# Aim of the task
Rewrite the listing lines between the line holding "Where should I" and the line holding "click(x=620, y=564)", inclusive, changing "screenshot" to "screen capture" and keeping everything else the same. Leave the pictures out of the result.

# Rows

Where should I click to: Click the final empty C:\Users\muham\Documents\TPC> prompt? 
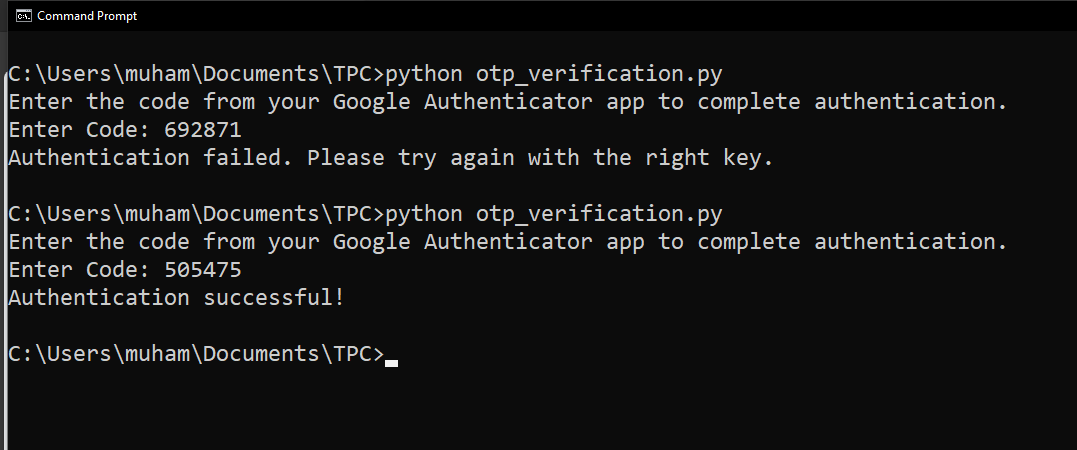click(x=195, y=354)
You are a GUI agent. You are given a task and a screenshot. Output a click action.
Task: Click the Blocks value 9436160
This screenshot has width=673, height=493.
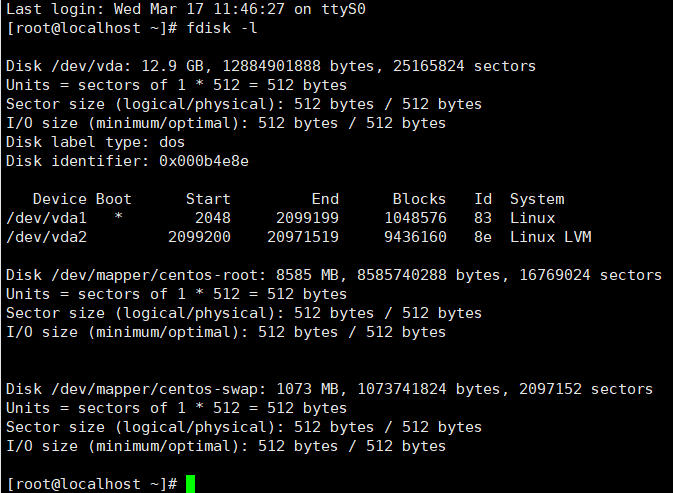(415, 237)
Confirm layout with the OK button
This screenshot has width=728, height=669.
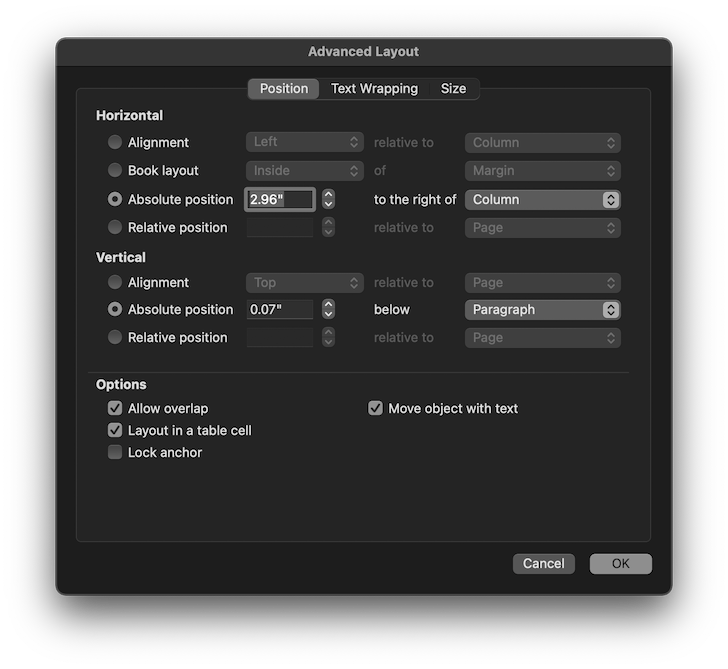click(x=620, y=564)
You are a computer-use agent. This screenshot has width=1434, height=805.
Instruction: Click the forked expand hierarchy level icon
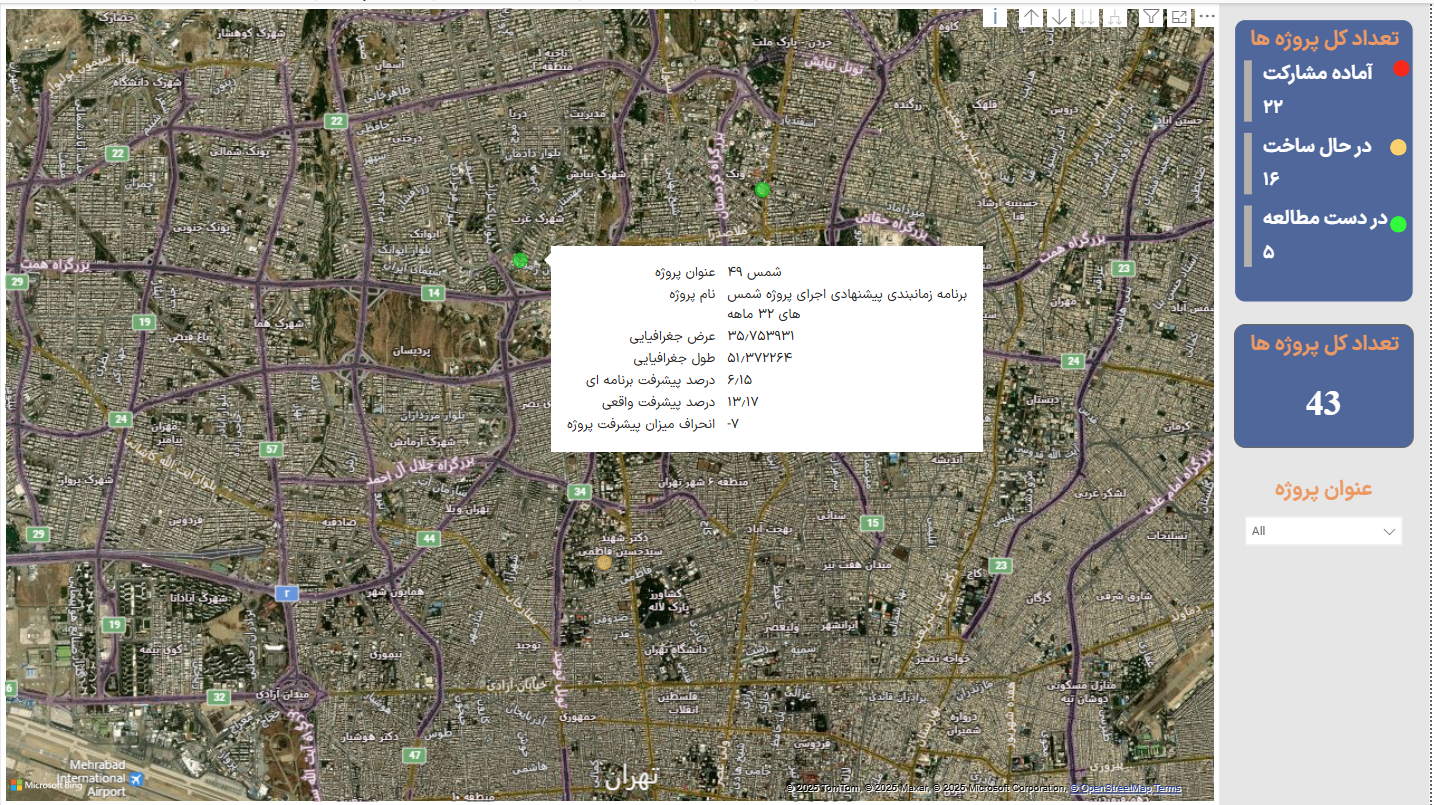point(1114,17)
...
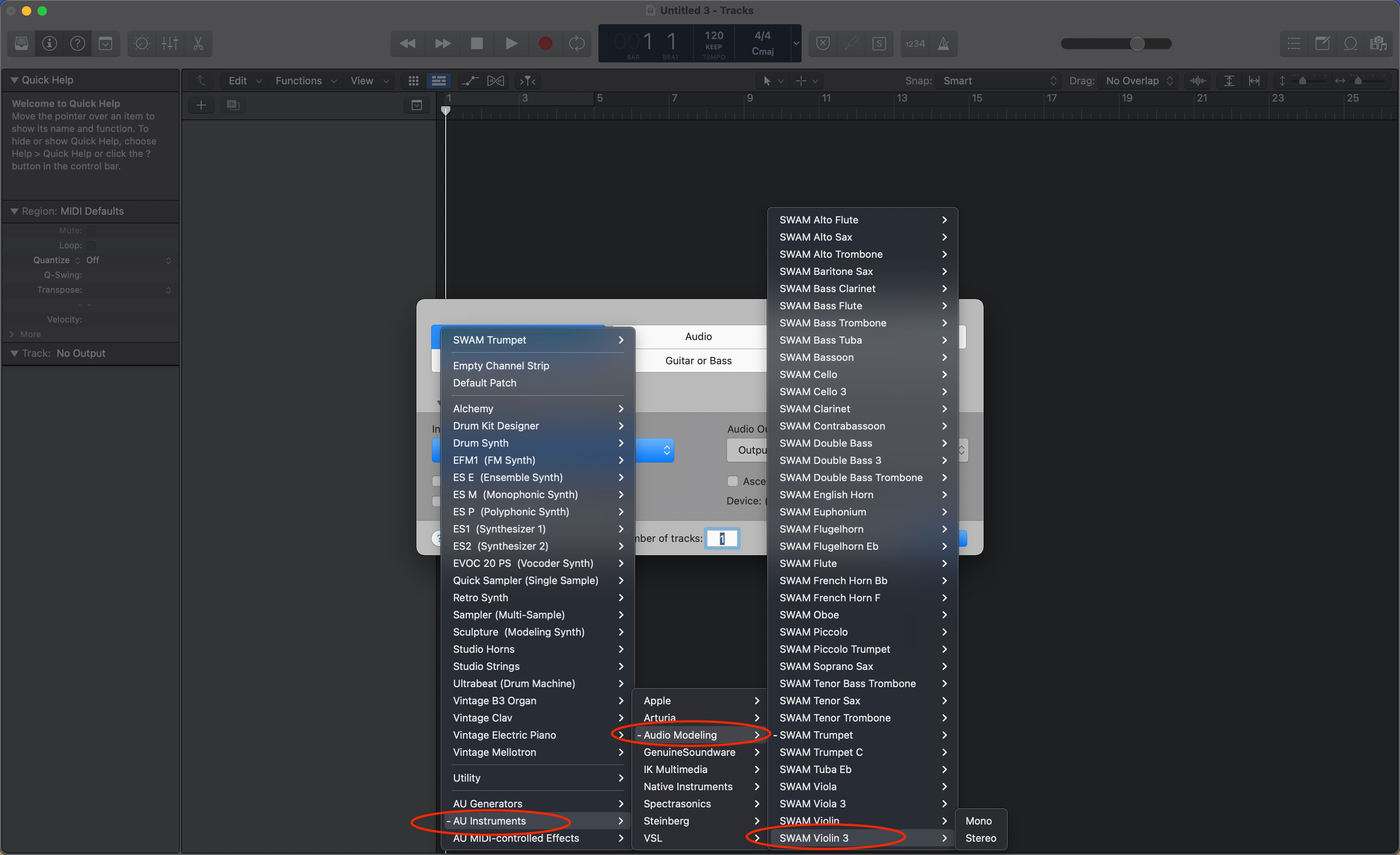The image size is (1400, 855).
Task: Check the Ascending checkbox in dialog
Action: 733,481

# The answer
Where should I click to: Click the final empty C:\Users\muham\Documents\TPC> prompt? 
click(x=195, y=354)
You are a GUI agent. You are given a task and a screen capture. Output a click action.
Task: Click the Blocks value 9436160
This screen capture has width=673, height=493.
(415, 237)
Confirm layout with the OK button
This screen capture has width=728, height=669.
click(x=620, y=564)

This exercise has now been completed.